EXERCISE INSTRUCTIONS
**A)** Answer the following questions using the pull request description on talkie-1930 support:
(i) Which two files does the Hugging Face repository ship?
(ii) How many layers and what intermediate size does the architecture have?
(iii) How is weightless RMSNorm achieved?
**B)** Carry on the pull request description on talkie-1930 support from its final sentence.
TEXT UNDER STUDY below:
Add support for talkie-1930 13B#15
danielhanchen wants to merge 4 commits intomasterfrom
feat/talkie-1930

Conversation

@danielhanchen
Copy link
Copy Markdown
Member

@danielhanchen danielhanchen commented Apr 29, 2026

Summary

Adds GGUF support for the talkie-1930-13b family from talkie-lm: a 13B decoder-only language model trained on pre-1931 English-language text. Apache-2.0. Reference inference code: https://github.com/talkie-lm/talkie. The HF repo at https://huggingface.co/talkie-lm/talkie-1930-13b-it ships only a raw PyTorch state_dict (rl-refined.pt) and a tiktoken vocab.txt, so a custom set_vocab is required as well.

Architecture

40 layers, 40 heads, 5120 hidden, head_dim 128, vocab 65540 (IT) / 65536 (base), full MHA, max seq 2048, RoPE base 1,000,000, SwiGLU MLP, intermediate 13696. Six features that no existing arch in this codebase implements (verified by exhaustive scan of src/models/*.cpp and the transformers modeling_*.py corpus):

  1. Weightless RMSNorm at every site (post-embed, pre-attn, pre-mlp, post-RoPE Q and K, final). Achieved by passing nullptr weight to the existing build_norm helper.
End of TEXT UNDER STUDY.
DATASET below:
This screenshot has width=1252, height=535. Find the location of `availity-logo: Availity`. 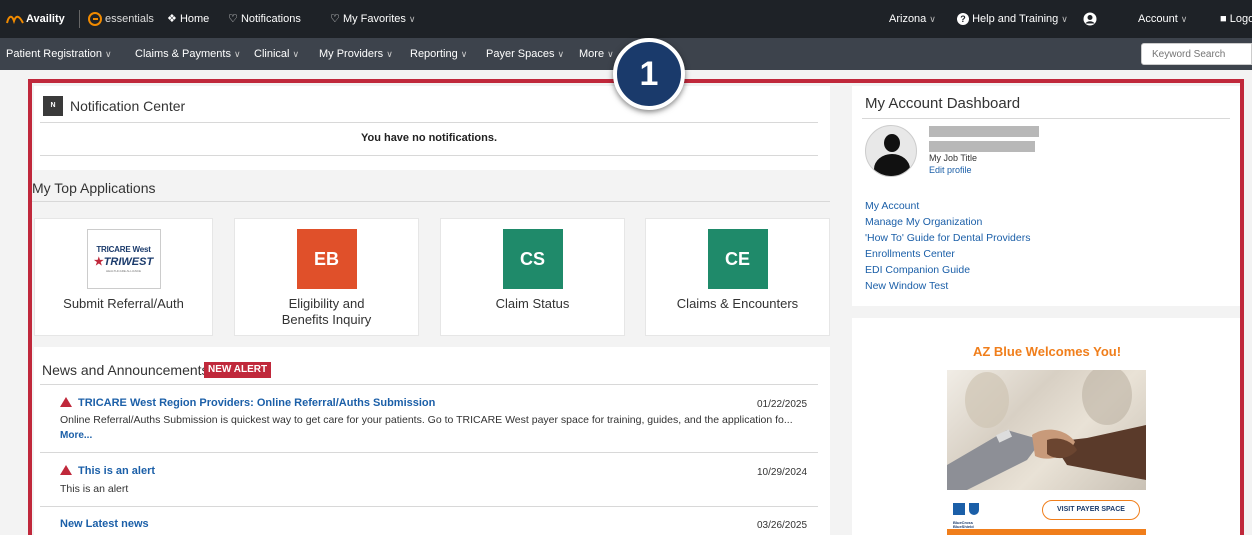

availity-logo: Availity is located at coordinates (36, 19).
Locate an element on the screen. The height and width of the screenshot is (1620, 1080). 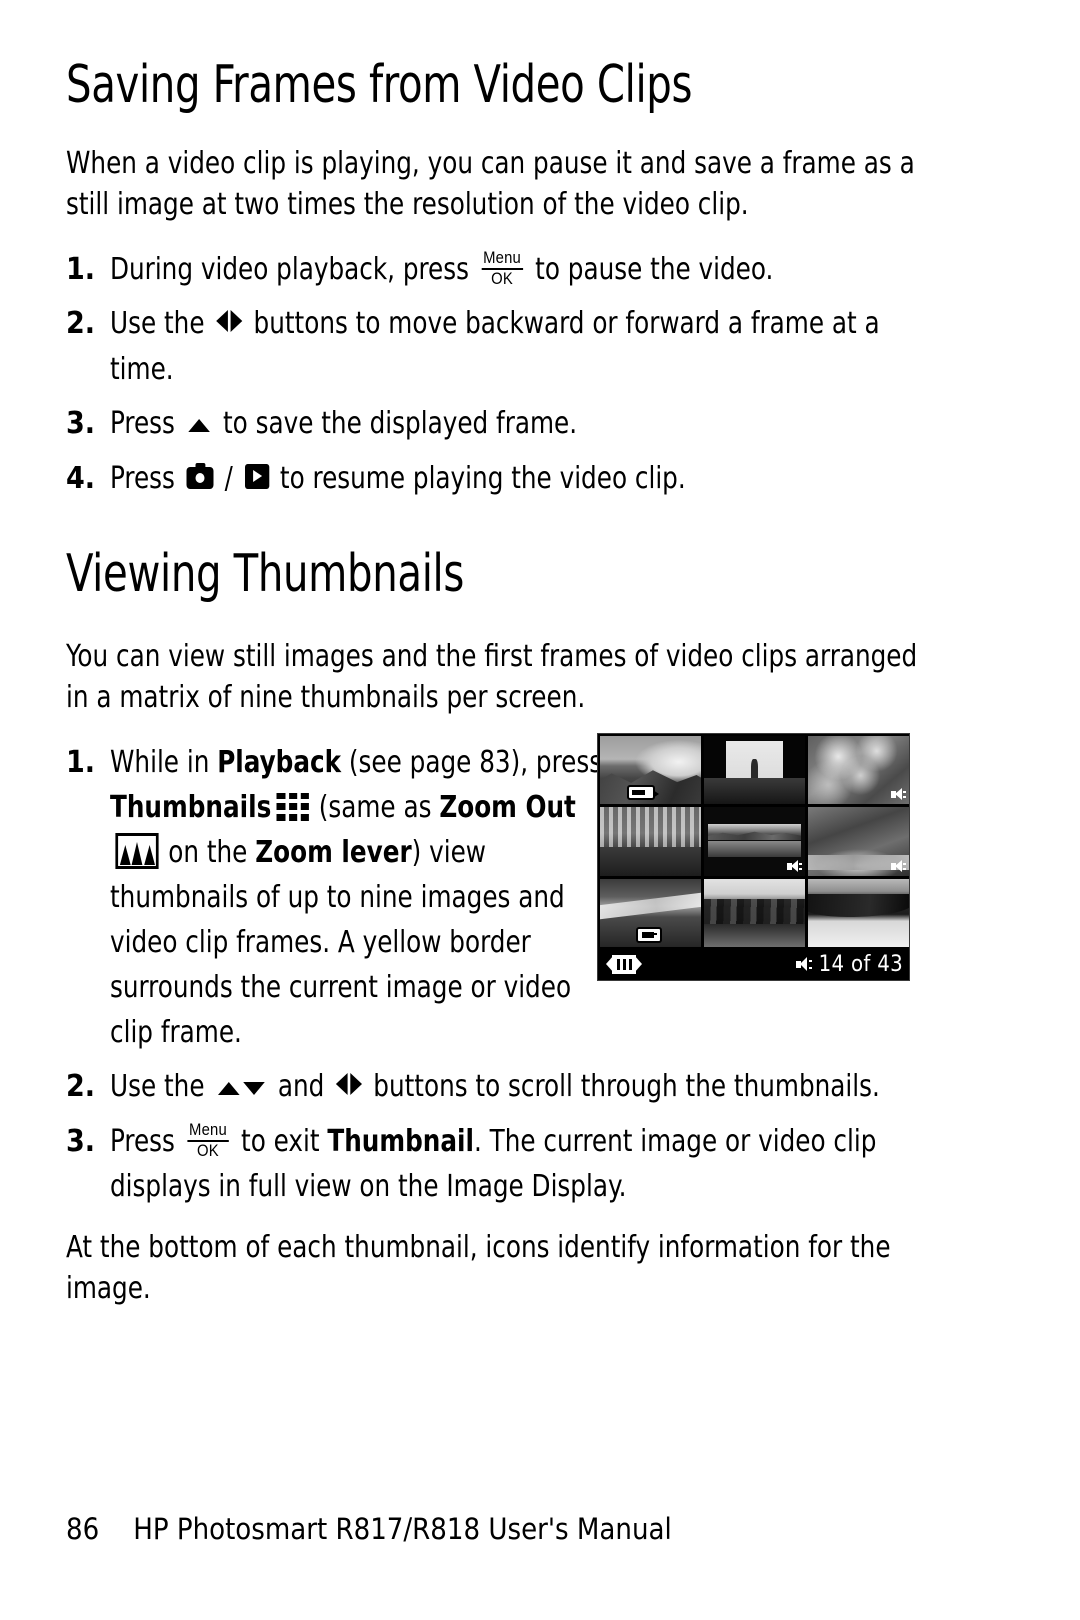
down-arrow-icon is located at coordinates (254, 1089).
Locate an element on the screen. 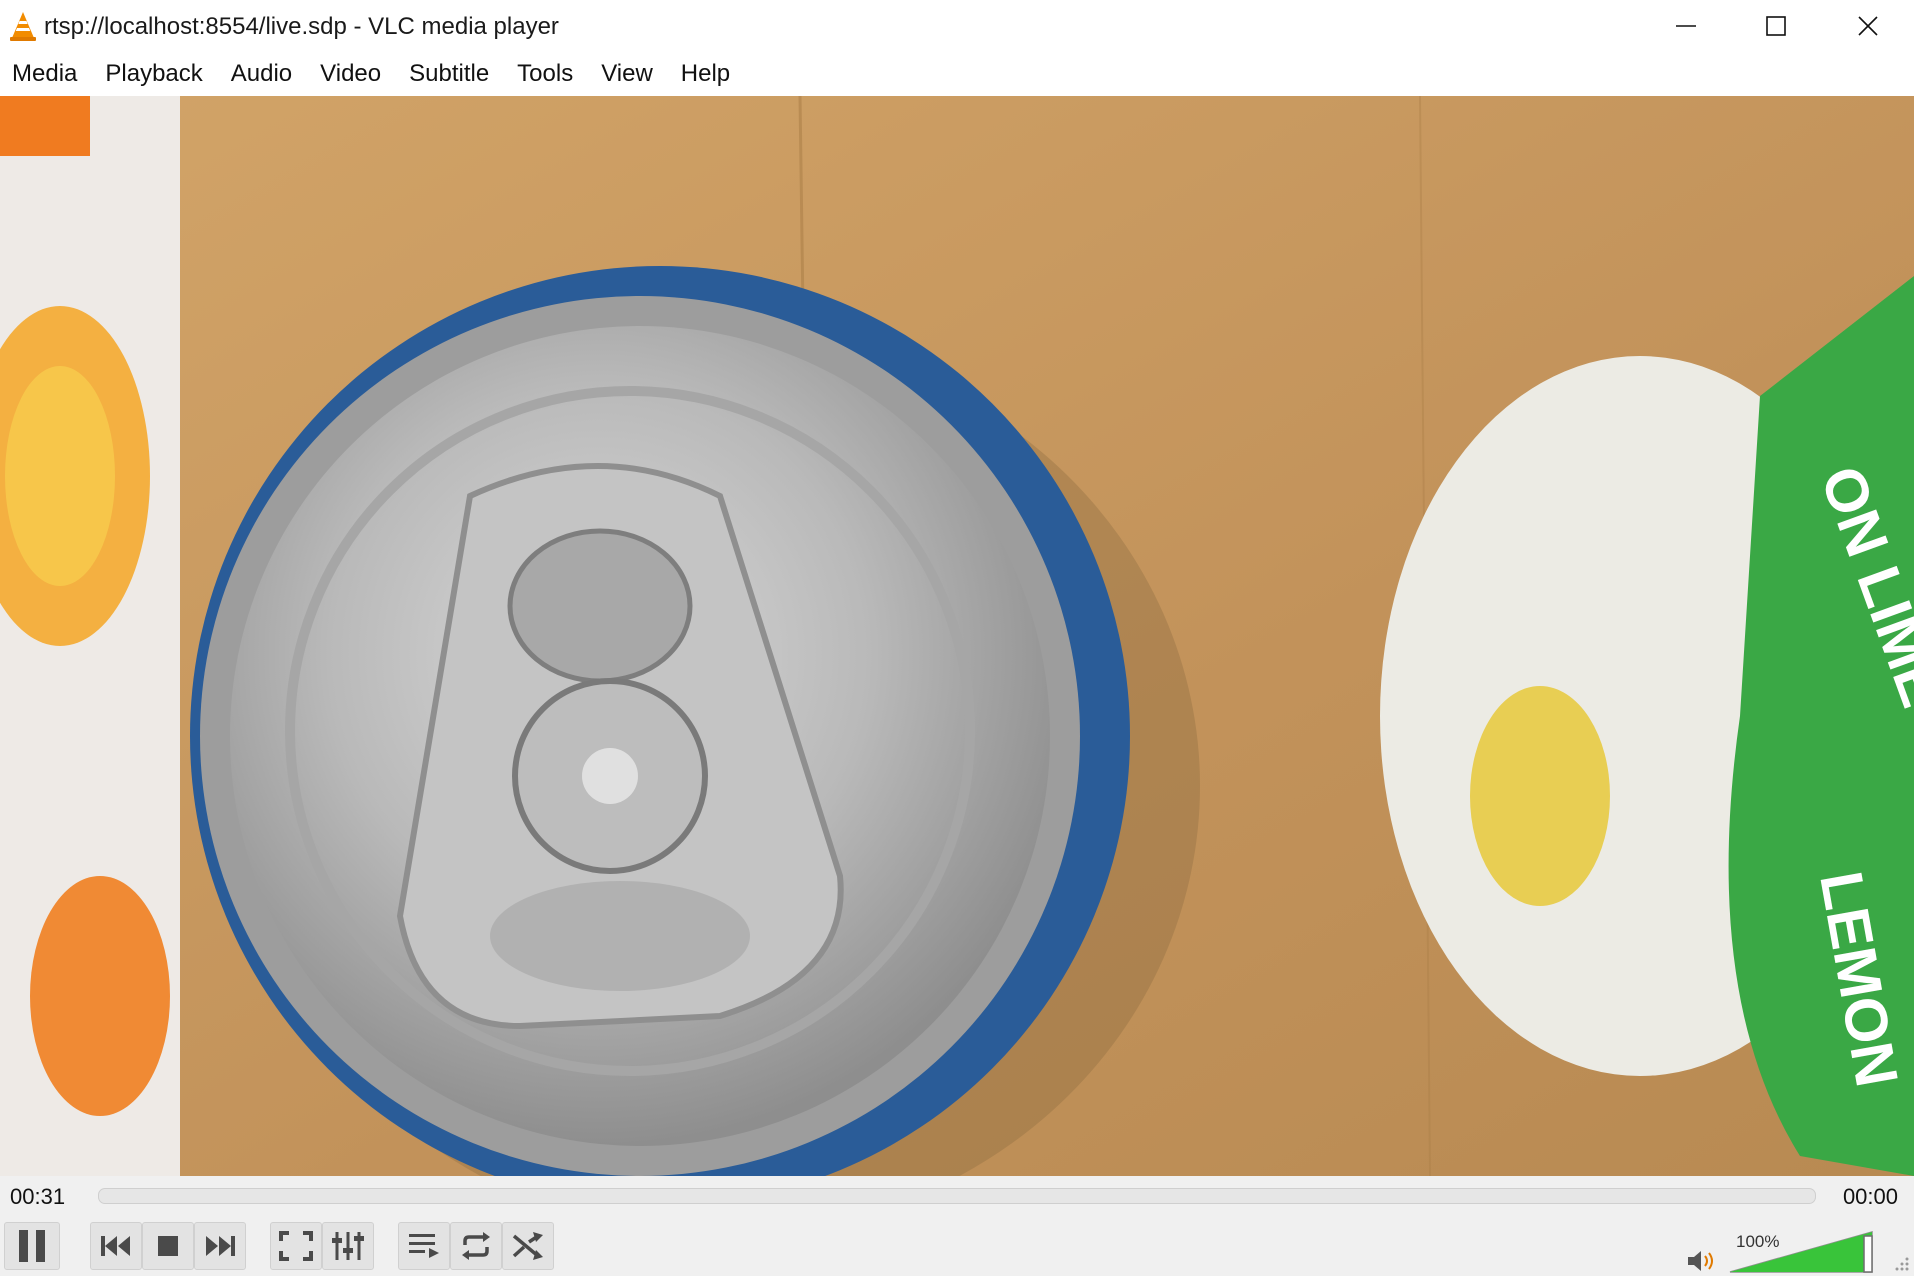 This screenshot has width=1914, height=1276. minimize-button is located at coordinates (1686, 26).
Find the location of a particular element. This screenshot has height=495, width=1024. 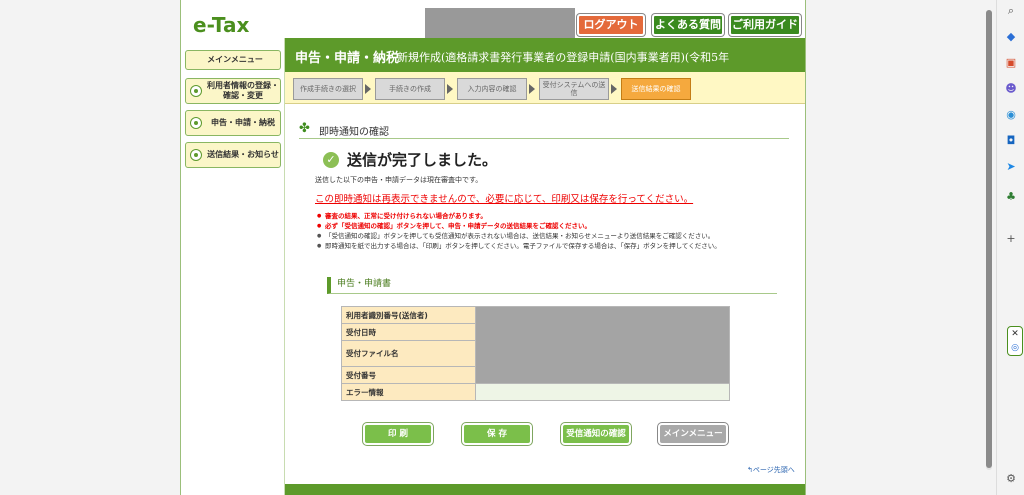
End of DATASET.
PER-TASK OUTPUTS
**A)**
(i) A raw PyTorch state_dict (rl-refined.pt) and a tiktoken vocab.txt.
(ii) 40 layers and an intermediate size of 13696.
(iii) By passing a nullptr weight to the existing build_norm helper.

**B)**
  2. Per-block learnable scalar ActGain on the attention residual branch (init (2*n_layer)^-0.5).
  3. Per-block learnable scalar ActGain on the MLP residual branch.
  4. Per-block learnable scalar embed-skip on the post-RMSnorm embedding (init 0.0). The same e_x is added to every layer.
  5. Per-head learnable gain on Q after Q-RMSnorm.
  6. Global learnable scalar lm_head_gain on the lm_head matrix. Reuses the existing build_lora_mm(w, cur, w_s) 3-arg form.

The reference RoPE rotates by -theta (sign-flipped sin vs HF Llama / NEOX). To reuse stock NEOX RoPE without adding a new ggml flavour, the converter pre-flips the second half of head_dim of W_q and W_k. That makes <NEOX(D q), NEOX(D k)> == <Talkie(q), Talkie(k)> (D = diag(+1...+1, -1...-1) on head_dim halves), so attention scores match exactly.

Reuse principle

Every step of the graph either calls an existing llm_graph_context helper or a stock ggml_* op. Net-new components are only the four tensor enums and the embed-skip wiring.

Files touched

  • gguf-py/gguf/constants.py: new MODEL_ARCH.TALKIE, 5 new MODEL_TENSOR enums and name strings, MODEL_TENSORS[TALKIE].
  • gguf-py/gguf/tensor_mapping.py: HF source-name tuples for the new tensors.
  • convert_hf_to_gguf.py: class TalkieModel(TextModel) with custom set_vocab (tiktoken-direct), W_q/W_k RoPE pre-flip, .weight suffix synthesis for raw scalar Parameters.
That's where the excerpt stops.